É com base na experiência chinesa que carteiras digitais vinham tentando fincar a bandeira no varejo brasileiro. Os QR Codes físicos, posicionados em balcões de bares e restaurantes, começaram a ganhar as grandes cidades no último ano. (Já durante a pandemia, os QR Codes foram usados por mais de 2 milhões de usuários para doar em lives de artistas ).
Para os consumidores, outra trava do setor até agora é uma certa "bagunça de códigos": cada QR Code só funciona no app de sua respectiva marca, o que leva a uma dezena de apps que o cliente precisaria ter. Foi um desafio pelo qual a China não passou com o duopólio Alibaba e Tencent.

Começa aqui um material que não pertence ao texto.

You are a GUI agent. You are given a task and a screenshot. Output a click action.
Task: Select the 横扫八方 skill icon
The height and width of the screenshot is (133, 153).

Com tantas carteiras digitais surgindo, pode acontecer uma consolidação nos próximos anos, segundo disse anteriormente àEXAME Guilherme Horn, conselheiro da AB Fintechs e executivo do banco BV. "Afinal, o usuário não terá cinco aplicativos financeiros", disse.
O setor de pagamentos brasileiro também se prepara neste ano para outra revolução: o PIX, serviço de pagamentos instantâneos regulado pelo Banco Central e que entra em vigor em novembro. O PIX é aguardado sobretudo pelas fintechs, que veem na medida do BC um incentivo à concorrência com os bancões e à redução das taxas.
Com a chegada do WhatsApp, o PIX, outrora criticado pelos grandes bancos, também pode ser incentivado até pelas instituições financeiras, já que, nele, os bancos e fintechs podem se mostrar uma opção competitiva ao WhatsApp.
Seja como for, o WhatsApp ainda terá travas antes de dominar o setor financeiro do Brasil como o WeChat dominou a China. Mas pode estar só no começo.